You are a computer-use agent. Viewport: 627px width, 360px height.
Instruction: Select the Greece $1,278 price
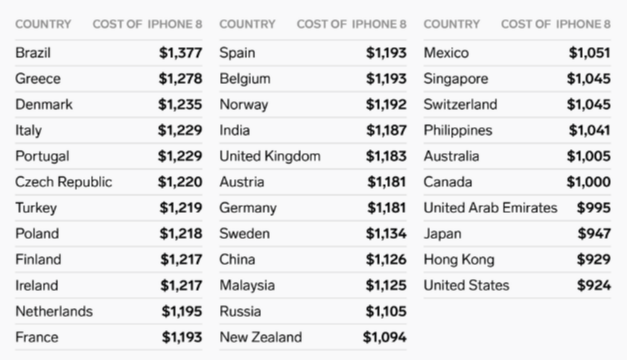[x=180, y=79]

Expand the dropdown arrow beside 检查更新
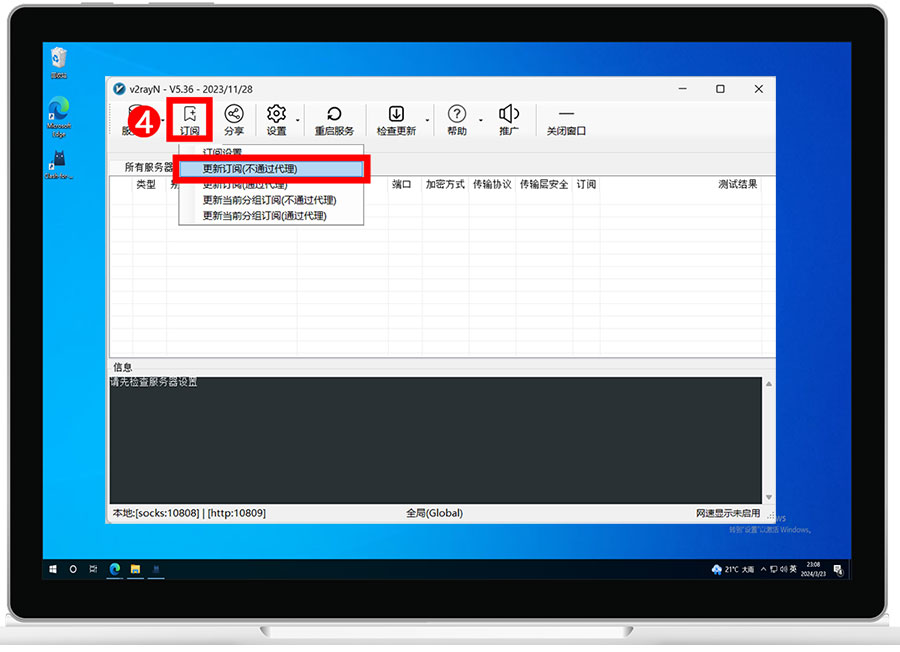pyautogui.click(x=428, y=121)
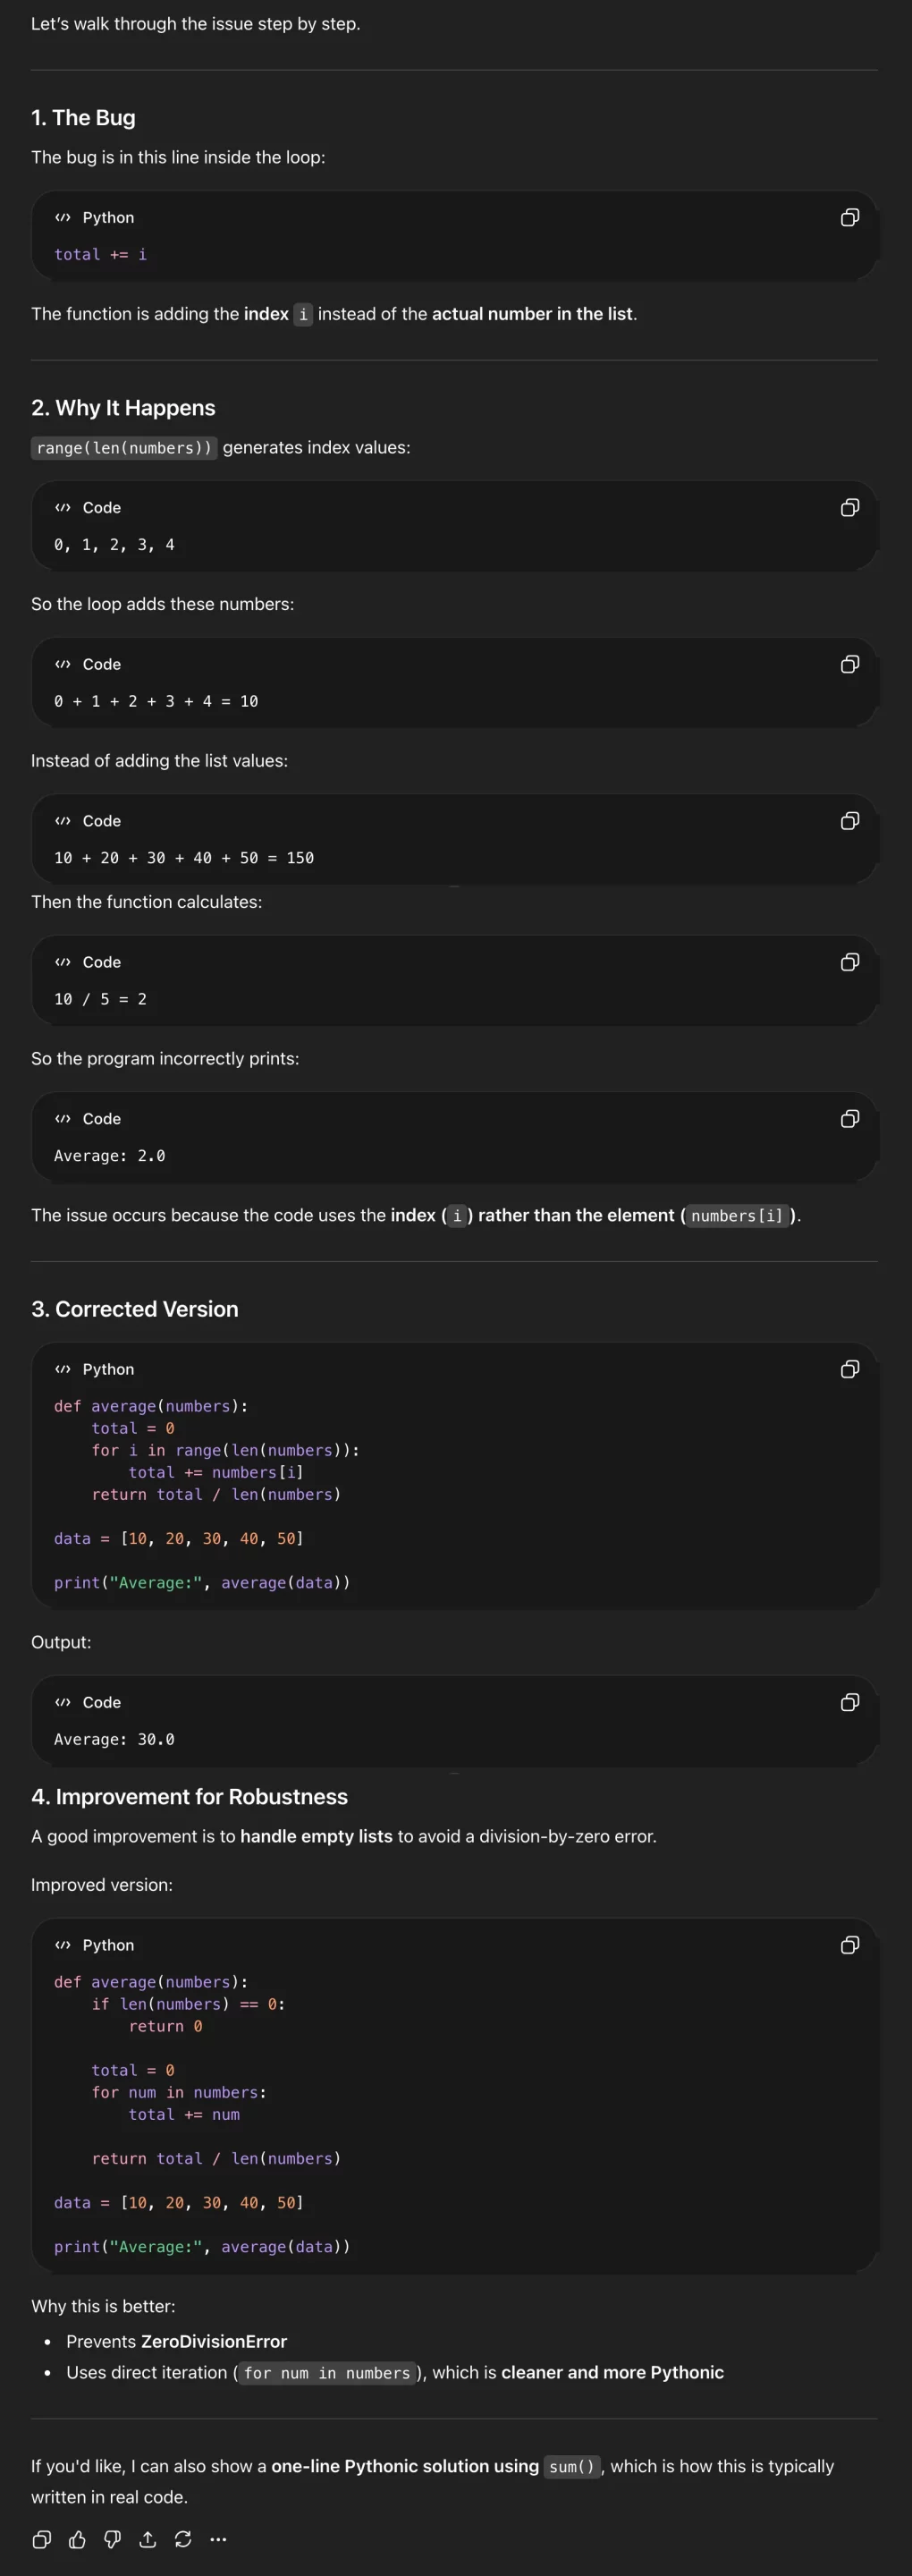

_Exercise instructions:_
In the material above, retype exactly the lines that run from the one containing "Instruction: Select the Greece $1,278 price" through the last line, and keep out the pictures.

_Result for this exercise:_
Instruction: Select the Greece $1,278 price
[x=180, y=79]

Expand the dropdown arrow beside 检查更新
pyautogui.click(x=428, y=121)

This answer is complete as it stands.